[Pacemaker] RFC: What part of the XML configuration do you hate the most?

Andrew Beekhof beekhof at gmail.com
Thu Nov 27 07:55:43 UTC 2008


I'm going to fix this properly today.

On Nov 27, 2008, at 8:27 AM, Satomi TANIGUCHI wrote:

> Hi Andrew,
>
> I found another behavior that is caused because the cluster forgets  
> the resource is supposed to stay stopped.
>
> For example, in the case of a node which has primitive and master/ 
> slave resource.
> Their settings of on-fail is "standby".
> When the master/slave resource is failed, all resources on failed  
> node are going to stop.

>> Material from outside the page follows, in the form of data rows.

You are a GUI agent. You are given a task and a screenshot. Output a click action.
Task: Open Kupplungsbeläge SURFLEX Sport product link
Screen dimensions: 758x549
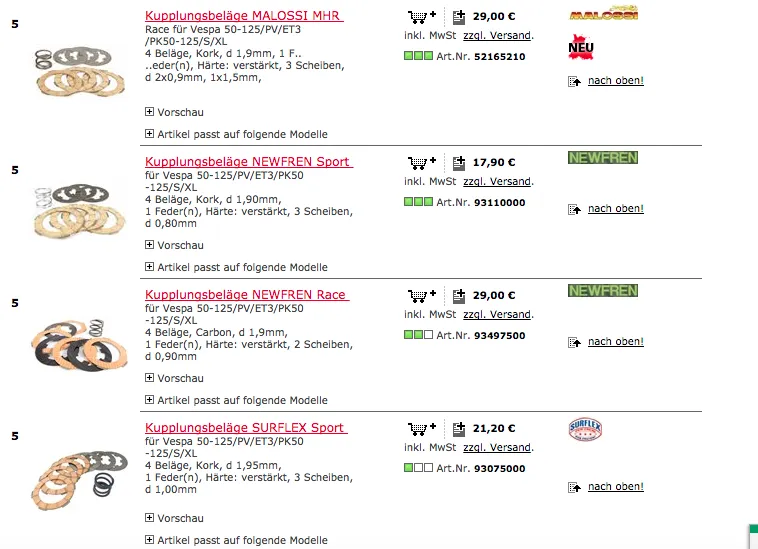click(x=246, y=428)
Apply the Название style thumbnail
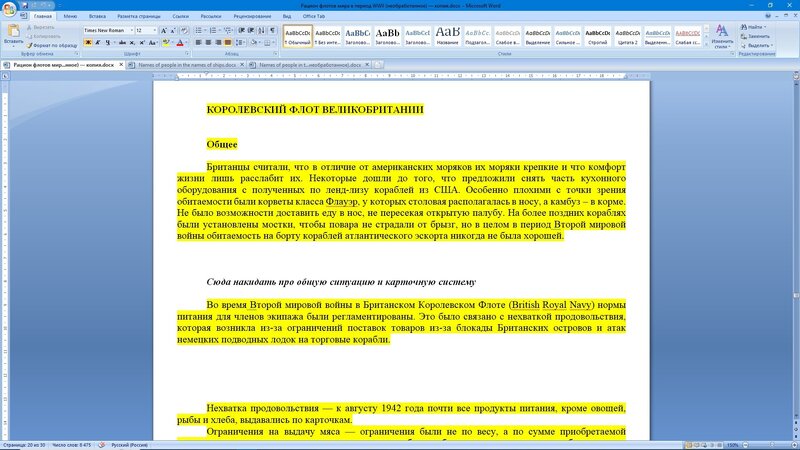The width and height of the screenshot is (800, 450). [447, 36]
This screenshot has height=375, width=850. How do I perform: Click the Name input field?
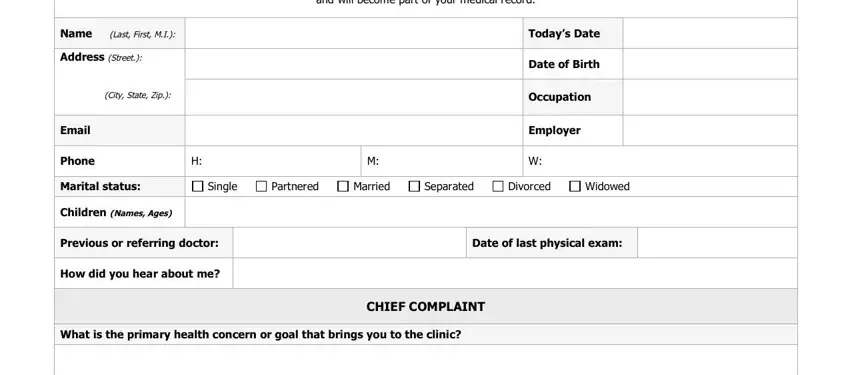(354, 33)
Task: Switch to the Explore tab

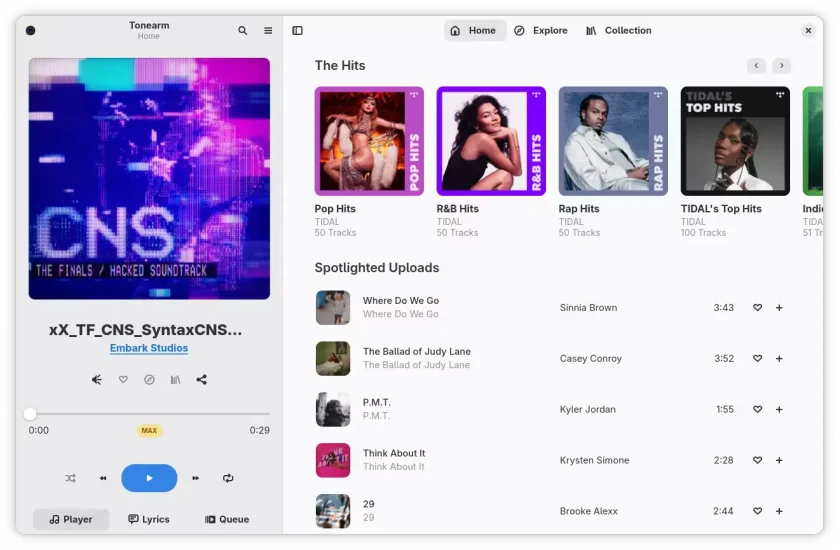Action: 541,31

And master/slave resource's fail-count is  
> increased.
> But then, only primitive resource re-starts on failed node because  
> its fail-count is not be increased and the cluster forgets the  
> resource is supposed to stay stopped...
>
> When F/O occurs,
> in the case of _not_ master/slave resource,
> pengine creates one graph to stop and restart the resource.

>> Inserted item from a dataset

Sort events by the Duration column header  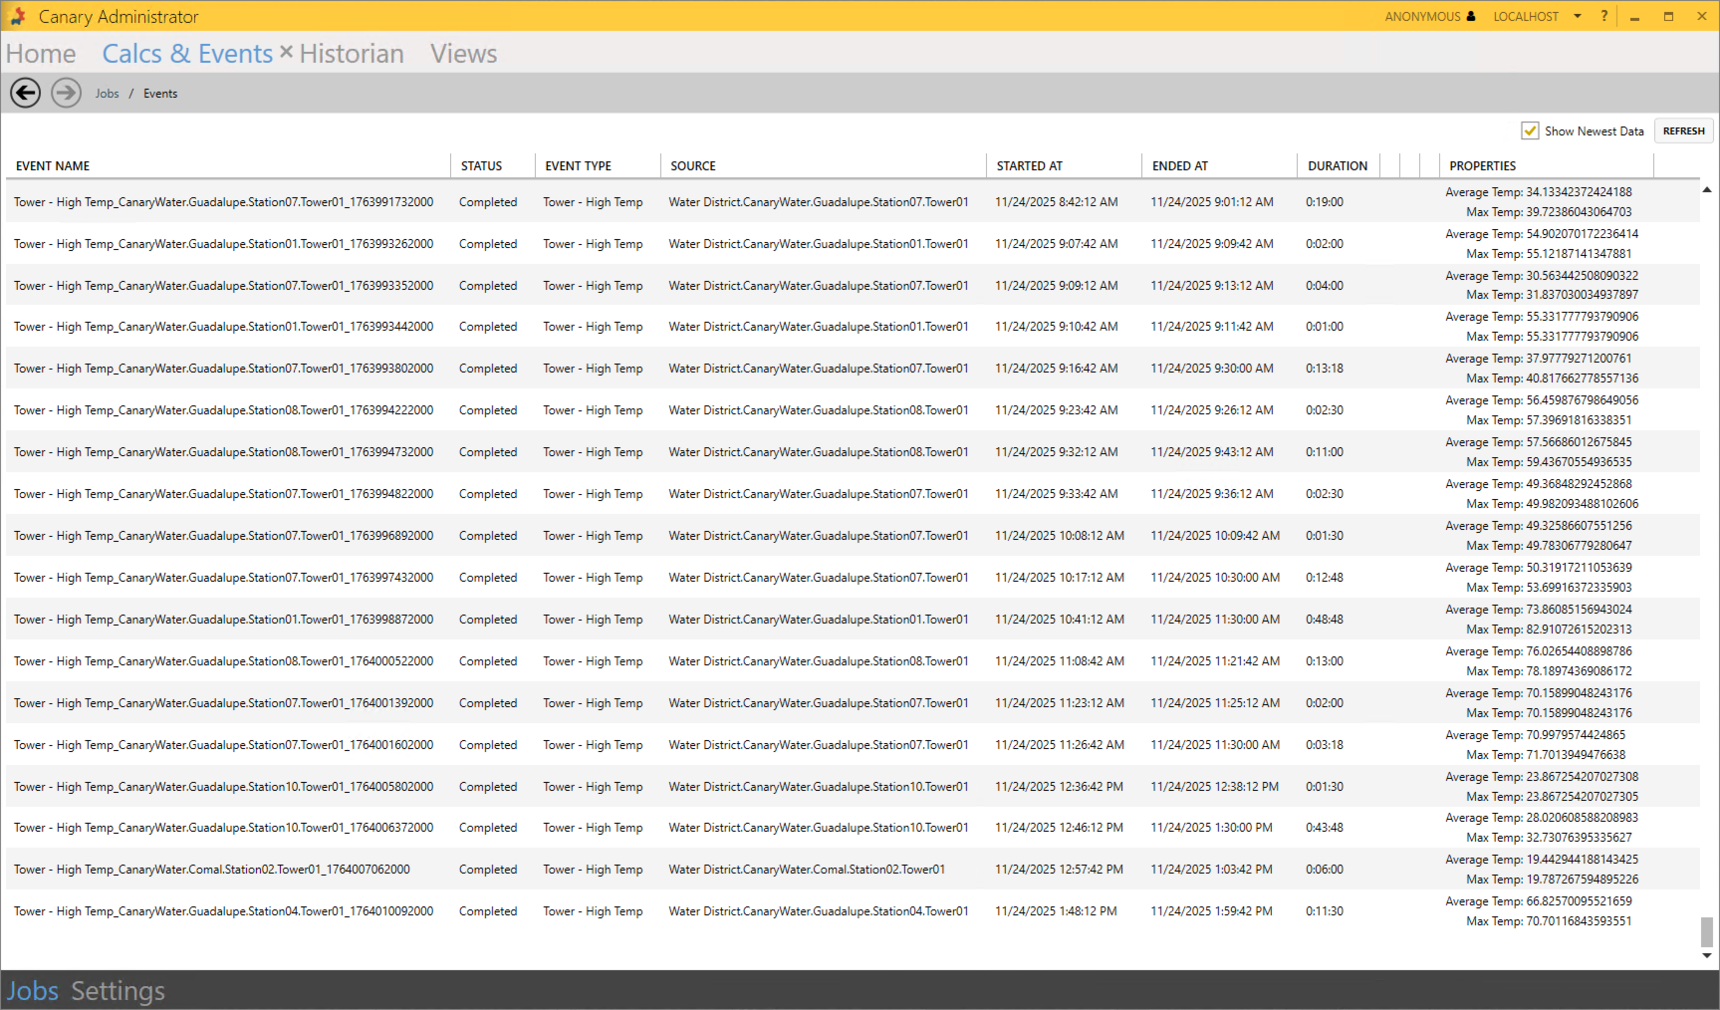1337,166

> And in the case of master/slave resource, it creates a graph 2 times.
> One is for the resource's stop-process and another is for restart- 
> process.
> And when it creates a graph for restart-process,
> no one remembers that resources are supposed to stay stopped on  
> failed node.
>
> This behavior is same as (or similar to) what you are worried, isn't  
> it?
>
> To avoid this behavior, it requires to update the status of a node  
> before restart-process.
> On trial, I created a patch (for pacemaker-dev 366b14d79780).

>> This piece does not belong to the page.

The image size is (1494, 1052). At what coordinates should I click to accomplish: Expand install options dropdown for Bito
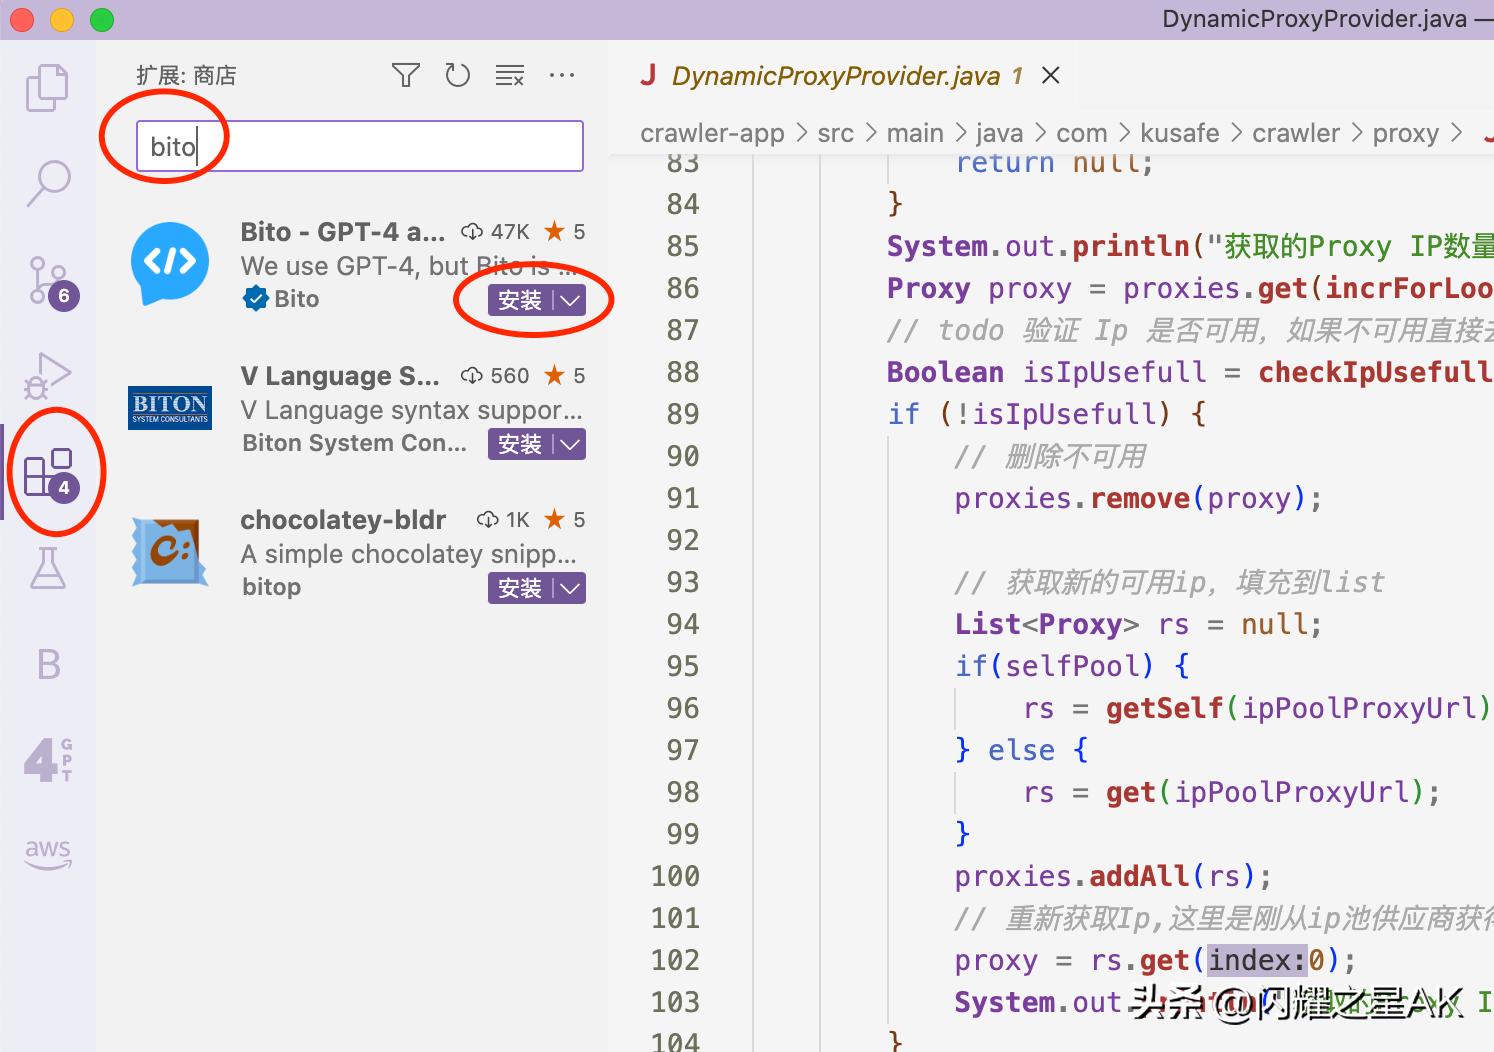pyautogui.click(x=570, y=300)
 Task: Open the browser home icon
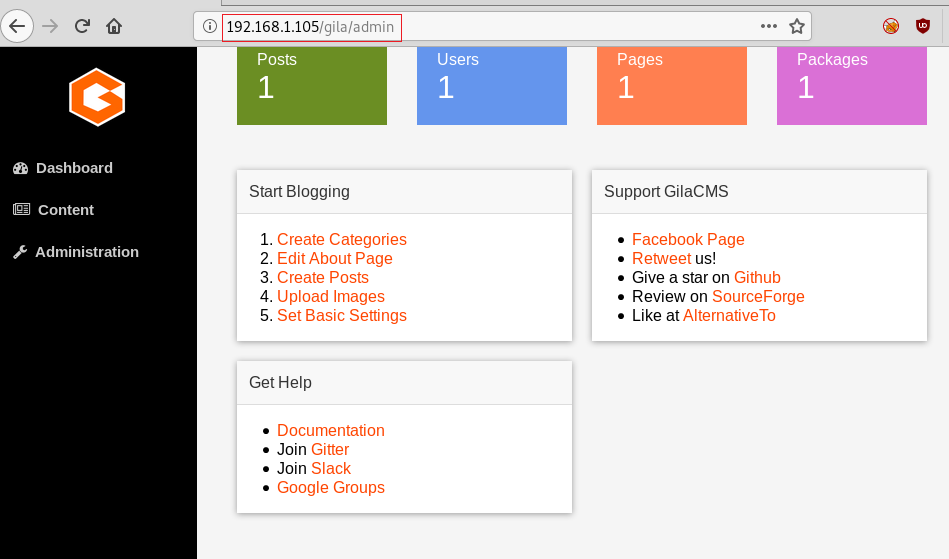pyautogui.click(x=114, y=26)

> And I attached the graph with patched pacemaker.
> It's not a "general" way, just for reference...
>
>
> Regards,
> Satomi TANIGUCHI
> diff -urN pacemaker-dev/crmd/te_actions.c pacemaker-dev.mod/crmd/ 
> te_actions.c
> --- pacemaker-dev/crmd/te_actions.c	2008-11-26 10:47:46.000000000  
> +0900
> +++ pacemaker-dev.mod/crmd/te_actions.c	2008-11-26  
> 10:48:47.000000000 +0900
> @@ -175,6 +175,42 @@
> 	return TRUE;
> }
>
> +static gboolean
> +te_standby_node(crm_graph_t *graph, crm_action_t *action)
> +{
> +	const char *id = NULL;
> +	const char *uuid = NULL;
> +	const char *target = NULL;
> +
> +	id = ID(action->xml);
> +	target = crm_element_value(action->xml, XML_LRM_ATTR_TARGET);
> +	uuid = crm_element_value(action->xml, XML_LRM_ATTR_TARGET_UUID);
> +
> +	CRM_CHECK(id != NULL,
> +		  crm_log_xml_warn(action->xml, "BadAction");
> +		  return FALSE);
> +	CRM_CHECK(uuid != NULL,
> +		  crm_log_xml_warn(action->xml, "BadAction");
> +		  return FALSE);
> +	CRM_CHECK(target != NULL,
> +		  crm_log_xml_warn(action->xml, "BadAction");
> +		  return FALSE);
> +
> +	te_log_action(LOG_INFO,
> +		      "Executing standby operation (%s) on %s", id, target);
> +
> +	if (cib_ok > set_standby(fsa_cib_conn, uuid, XML_CIB_TAG_NODES,  
> "on")) {
> +		crm_err("Cannot standby %s: set_standby() call failed.", target);
> +	}
> +
> +	crm_info("Skipping wait for %d", action->id);
> +	action->confirmed = TRUE;
> +	update_graph(graph, action);
> +	trigger_graph();
> +
> +	return TRUE;
> +}
> +
> static int get_target_rc(crm_action_t *action)
> {
> 	const char *target_rc_s = crm_meta_value(action->params,  
> XML_ATTR_TE_TARGET_RC);
> @@ -500,7 +536,8 @@
> 	te_pseudo_action,
> 	te_rsc_command,
> 	te_crm_command,
> -	te_fence_node
> +	te_fence_node,
> +	te_standby_node
> };
>
> void
> diff -urN pacemaker-dev/include/crm/crm.h pacemaker-dev.mod/include/ 
> crm/crm.h
> --- pacemaker-dev/include/crm/crm.h	2008-11-26 10:47:46.000000000  
> +0900
> +++ pacemaker-dev.mod/include/crm/crm.h	2008-11-26  
> 10:48:47.000000000 +0900
> @@ -146,6 +146,7 @@
> #define CRM_OP_SHUTDOWN_REQ	"req_shutdown"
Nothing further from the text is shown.